OBJECTIF A - Pour chacun des énoncés suivants, indiquez par oui ou non s'il concorde avec l'extrait sur le prix du pain, puis citez textuellement les mots de l'extrait qui tranchent : (i) Alain Devos a conservé le prix du carré blanc ; (ii) le prix des pâtes a augmenté de 50 % ; (iii) Alain Devos souhaite baisser cette année le prix de ses pains.
OBJECTIF B - Relevez, dans l'extrait sur le prix du pain, tous les segments dont le sujet est le pronom « on ».
OBJECTIF C - Rédigez la suite de l'extrait sur le prix du pain, à partir de sa dernière phrase.

SÉLECTION -
______________________________
Face à cela, Alain Devos doit composer, sans oublier d’où il vient. "Je suis issu d’une famille d’ouvrier, la valeur des choses, je connais. Je me suis fait fort de garder le prix du carré blanc, le plus populaire des pains, même si pour les autres, j’ai dû adapter les prix. J’ai un espoir, une envie: même si on sait tous que nous ne reviendrons jamais à la situation d’avant la crise, j’aspire à pouvoir diminuer cette année le prix de nos pains ! Mon père me disait: “Quand tu n’as plus d’argent, mange des pâtes !” Mais elles aussi ont augmenté, de 80 % même, et personne ne semble l’avoir remarqué. Le pain n’a pas augmenté de la sorte alors que si on voulait répercuter nos coûts, on devrait le vendre à 5 €."
______________________________
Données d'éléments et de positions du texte
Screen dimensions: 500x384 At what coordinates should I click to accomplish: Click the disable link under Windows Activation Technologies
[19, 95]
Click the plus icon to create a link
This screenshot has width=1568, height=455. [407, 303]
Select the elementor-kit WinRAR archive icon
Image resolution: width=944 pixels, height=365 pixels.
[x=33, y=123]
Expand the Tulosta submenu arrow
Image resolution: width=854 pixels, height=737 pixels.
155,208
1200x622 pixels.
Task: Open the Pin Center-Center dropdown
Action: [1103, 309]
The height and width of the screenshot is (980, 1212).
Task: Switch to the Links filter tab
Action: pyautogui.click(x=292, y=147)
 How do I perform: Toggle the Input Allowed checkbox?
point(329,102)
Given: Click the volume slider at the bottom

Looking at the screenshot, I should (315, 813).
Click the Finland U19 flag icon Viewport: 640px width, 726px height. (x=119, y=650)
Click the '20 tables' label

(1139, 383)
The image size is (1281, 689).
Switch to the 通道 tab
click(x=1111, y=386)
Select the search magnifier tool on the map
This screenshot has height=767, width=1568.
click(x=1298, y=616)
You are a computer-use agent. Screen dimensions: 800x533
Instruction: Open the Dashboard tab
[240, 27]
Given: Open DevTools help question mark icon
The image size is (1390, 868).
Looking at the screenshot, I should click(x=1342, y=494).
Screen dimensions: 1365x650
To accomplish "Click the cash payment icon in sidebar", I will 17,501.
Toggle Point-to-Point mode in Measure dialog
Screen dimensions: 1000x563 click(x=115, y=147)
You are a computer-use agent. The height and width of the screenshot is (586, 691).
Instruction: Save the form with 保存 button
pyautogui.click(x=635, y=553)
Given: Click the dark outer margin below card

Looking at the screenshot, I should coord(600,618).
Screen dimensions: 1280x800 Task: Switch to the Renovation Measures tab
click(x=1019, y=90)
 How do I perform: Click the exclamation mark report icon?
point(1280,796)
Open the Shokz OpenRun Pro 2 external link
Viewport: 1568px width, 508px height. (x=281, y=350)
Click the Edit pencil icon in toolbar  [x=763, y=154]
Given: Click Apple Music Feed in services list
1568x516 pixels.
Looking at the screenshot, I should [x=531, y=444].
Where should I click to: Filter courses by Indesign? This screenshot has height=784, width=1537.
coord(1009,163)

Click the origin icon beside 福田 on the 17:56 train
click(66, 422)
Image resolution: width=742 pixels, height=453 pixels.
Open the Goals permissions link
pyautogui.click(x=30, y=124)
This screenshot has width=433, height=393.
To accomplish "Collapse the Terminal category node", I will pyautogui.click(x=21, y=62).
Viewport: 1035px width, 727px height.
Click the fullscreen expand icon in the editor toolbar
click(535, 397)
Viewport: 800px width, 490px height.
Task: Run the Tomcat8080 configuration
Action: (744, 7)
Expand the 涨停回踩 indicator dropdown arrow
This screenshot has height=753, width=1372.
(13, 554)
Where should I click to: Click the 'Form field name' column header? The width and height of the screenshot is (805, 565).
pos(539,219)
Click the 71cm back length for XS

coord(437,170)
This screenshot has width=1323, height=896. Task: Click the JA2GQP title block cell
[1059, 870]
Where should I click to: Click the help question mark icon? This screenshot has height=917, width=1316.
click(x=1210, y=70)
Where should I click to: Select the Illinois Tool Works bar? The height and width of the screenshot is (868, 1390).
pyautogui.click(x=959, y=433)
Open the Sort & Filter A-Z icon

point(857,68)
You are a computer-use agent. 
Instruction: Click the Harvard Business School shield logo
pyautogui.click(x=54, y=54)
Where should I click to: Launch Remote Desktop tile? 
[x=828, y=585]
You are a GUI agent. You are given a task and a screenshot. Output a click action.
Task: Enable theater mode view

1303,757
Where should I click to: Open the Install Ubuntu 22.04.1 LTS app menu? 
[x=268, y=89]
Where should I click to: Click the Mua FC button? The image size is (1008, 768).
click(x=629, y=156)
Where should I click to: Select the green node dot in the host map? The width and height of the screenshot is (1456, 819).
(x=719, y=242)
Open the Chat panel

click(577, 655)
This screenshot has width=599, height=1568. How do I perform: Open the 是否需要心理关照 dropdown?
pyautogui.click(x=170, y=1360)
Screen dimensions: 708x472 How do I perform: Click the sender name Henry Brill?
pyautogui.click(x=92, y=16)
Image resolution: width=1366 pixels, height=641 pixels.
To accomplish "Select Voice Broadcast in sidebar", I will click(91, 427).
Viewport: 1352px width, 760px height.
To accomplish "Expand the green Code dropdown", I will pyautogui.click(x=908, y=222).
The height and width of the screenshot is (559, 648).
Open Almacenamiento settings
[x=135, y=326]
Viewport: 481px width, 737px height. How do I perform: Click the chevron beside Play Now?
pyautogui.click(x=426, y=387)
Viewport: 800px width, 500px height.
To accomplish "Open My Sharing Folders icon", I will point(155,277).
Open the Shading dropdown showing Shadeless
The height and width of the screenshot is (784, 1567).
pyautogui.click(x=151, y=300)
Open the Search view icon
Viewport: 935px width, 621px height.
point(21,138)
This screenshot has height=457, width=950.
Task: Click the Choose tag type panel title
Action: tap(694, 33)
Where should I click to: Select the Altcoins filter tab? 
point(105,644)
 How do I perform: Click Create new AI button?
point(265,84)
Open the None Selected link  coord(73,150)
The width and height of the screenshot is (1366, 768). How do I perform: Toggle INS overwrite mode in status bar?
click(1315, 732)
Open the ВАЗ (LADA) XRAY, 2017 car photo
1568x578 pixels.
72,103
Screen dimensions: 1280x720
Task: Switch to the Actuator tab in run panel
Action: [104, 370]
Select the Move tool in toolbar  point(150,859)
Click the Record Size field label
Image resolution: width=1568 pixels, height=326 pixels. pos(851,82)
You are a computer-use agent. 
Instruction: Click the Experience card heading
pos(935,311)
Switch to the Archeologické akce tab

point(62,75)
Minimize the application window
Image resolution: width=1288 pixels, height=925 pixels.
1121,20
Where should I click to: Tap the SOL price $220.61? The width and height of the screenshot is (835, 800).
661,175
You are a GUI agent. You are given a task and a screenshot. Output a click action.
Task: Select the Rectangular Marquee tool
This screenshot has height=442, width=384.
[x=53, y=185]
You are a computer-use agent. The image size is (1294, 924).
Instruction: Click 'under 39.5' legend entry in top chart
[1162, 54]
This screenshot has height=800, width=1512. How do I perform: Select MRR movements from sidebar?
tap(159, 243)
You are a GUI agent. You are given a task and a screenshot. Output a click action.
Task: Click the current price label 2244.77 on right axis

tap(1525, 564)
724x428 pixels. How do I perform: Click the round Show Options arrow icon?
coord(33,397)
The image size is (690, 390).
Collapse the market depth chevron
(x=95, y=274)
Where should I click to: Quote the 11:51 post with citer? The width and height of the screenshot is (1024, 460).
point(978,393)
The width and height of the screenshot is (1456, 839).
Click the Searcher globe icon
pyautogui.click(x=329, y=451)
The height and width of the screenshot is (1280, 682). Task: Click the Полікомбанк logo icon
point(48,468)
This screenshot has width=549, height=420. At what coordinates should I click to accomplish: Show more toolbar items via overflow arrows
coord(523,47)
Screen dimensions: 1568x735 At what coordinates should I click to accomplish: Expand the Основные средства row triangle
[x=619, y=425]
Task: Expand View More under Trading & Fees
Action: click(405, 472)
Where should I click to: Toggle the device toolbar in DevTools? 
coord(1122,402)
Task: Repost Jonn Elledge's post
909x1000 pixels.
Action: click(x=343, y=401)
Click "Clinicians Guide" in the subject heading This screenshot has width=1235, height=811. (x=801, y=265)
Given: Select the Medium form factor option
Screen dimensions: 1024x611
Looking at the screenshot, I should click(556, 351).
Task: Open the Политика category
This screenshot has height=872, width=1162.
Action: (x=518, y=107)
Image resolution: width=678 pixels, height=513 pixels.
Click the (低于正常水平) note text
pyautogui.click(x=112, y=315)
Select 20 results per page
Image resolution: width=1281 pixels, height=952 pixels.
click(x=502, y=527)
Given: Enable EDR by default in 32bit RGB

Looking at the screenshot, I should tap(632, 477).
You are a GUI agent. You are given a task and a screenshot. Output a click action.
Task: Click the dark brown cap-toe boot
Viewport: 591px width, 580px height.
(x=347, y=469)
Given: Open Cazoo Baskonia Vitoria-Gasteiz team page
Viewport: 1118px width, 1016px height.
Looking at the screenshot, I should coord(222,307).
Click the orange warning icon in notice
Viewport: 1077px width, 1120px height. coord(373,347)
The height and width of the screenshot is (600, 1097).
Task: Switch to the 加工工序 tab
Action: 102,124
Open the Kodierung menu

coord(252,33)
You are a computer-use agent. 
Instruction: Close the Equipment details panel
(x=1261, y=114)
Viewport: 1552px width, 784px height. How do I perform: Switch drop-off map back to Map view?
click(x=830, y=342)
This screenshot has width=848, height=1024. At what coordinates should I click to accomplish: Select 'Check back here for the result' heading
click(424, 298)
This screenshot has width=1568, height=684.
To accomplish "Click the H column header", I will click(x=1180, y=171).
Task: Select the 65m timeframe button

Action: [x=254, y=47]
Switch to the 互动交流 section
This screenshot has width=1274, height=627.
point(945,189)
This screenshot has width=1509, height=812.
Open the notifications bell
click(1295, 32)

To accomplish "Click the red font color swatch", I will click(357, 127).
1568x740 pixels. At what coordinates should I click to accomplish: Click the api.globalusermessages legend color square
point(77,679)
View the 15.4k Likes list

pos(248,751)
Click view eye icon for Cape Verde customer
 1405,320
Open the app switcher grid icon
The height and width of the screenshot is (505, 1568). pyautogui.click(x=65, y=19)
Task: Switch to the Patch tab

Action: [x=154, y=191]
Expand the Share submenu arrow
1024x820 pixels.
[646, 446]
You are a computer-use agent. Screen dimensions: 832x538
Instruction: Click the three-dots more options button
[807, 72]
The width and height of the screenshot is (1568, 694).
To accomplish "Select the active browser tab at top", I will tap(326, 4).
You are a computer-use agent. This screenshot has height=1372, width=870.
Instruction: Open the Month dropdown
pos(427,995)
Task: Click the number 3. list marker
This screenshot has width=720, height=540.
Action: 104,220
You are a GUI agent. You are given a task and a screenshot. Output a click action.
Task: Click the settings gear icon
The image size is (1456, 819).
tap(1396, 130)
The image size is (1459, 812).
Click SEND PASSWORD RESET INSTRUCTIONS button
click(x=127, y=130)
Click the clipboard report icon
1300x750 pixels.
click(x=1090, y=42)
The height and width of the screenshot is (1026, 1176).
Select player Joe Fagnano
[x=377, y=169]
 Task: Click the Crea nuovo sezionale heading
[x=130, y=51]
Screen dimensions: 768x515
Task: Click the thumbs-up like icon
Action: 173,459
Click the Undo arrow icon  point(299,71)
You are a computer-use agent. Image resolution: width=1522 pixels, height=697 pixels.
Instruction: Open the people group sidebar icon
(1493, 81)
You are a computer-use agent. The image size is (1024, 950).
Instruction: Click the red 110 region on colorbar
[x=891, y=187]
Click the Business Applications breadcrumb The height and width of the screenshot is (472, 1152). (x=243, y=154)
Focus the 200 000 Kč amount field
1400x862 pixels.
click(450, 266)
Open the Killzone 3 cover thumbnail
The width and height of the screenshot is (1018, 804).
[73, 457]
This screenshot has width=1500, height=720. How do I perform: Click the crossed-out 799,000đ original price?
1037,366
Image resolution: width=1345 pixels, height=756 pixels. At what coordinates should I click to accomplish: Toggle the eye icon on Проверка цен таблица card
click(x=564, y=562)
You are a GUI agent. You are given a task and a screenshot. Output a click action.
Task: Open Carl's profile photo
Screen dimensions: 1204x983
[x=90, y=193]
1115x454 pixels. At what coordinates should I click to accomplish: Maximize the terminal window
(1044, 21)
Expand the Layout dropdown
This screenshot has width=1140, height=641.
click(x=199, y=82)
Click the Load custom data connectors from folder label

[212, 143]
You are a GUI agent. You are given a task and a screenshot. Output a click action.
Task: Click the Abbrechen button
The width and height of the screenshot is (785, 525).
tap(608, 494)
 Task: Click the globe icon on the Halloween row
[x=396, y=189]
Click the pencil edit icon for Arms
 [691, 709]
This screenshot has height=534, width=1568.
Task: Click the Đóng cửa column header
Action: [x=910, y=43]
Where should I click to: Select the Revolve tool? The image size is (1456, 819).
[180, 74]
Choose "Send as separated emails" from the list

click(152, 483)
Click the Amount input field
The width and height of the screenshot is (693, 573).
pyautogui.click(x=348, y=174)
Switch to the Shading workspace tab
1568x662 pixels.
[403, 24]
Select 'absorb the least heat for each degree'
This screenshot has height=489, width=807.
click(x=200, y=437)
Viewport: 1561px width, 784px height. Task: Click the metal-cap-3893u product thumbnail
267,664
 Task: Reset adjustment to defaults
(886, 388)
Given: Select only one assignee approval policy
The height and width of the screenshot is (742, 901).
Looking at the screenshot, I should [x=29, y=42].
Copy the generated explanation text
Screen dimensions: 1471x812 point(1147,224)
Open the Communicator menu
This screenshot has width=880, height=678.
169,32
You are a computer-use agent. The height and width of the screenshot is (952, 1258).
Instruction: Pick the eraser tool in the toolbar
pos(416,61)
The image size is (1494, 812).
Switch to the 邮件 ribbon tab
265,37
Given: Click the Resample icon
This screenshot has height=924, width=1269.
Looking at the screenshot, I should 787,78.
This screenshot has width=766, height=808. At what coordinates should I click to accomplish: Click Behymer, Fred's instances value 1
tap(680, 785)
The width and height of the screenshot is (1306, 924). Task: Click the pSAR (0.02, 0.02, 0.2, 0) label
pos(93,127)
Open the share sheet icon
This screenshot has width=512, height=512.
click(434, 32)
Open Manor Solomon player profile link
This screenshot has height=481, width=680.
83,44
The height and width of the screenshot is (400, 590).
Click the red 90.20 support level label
______________________________
RÉPONSE RÉDIGÉE A -
(i) Oui : « Je me suis fait fort de garder le prix du carré blanc ».
(ii) Non : « Mais elles aussi ont augmenté, de 80 % même ».
(iii) Oui : « j’aspire à pouvoir diminuer cette année le prix de nos pains ! »

RÉPONSE RÉDIGÉE B -
- « on sait tous que nous ne reviendrons jamais à la situation d’avant la crise »
- « si on voulait répercuter nos coûts »
- « on devrait le vendre à 5 € »

RÉPONSE RÉDIGÉE C -
Pour survivre, Alain Devos a donc recours à de multiples astuces. "Là, on ne peut vivre qu’avec le système D. Je reste cependant positif. Honnêtement, avant, je gagnais très bien ma vie. Là, on gagne juste notre vie mais à quel prix… Je travaille plus de 15 heures par jour. Si je fais le calcul entre les heures prestées et ma rémunération, je gagne peu ! Mais je n’ai pas de souci à dire que je ne me vois pas faire autre chose que boulanger même si les bonnes années sont derrière nous !"
« Je suis heureux de vivre dans une famille investie dans mon métier »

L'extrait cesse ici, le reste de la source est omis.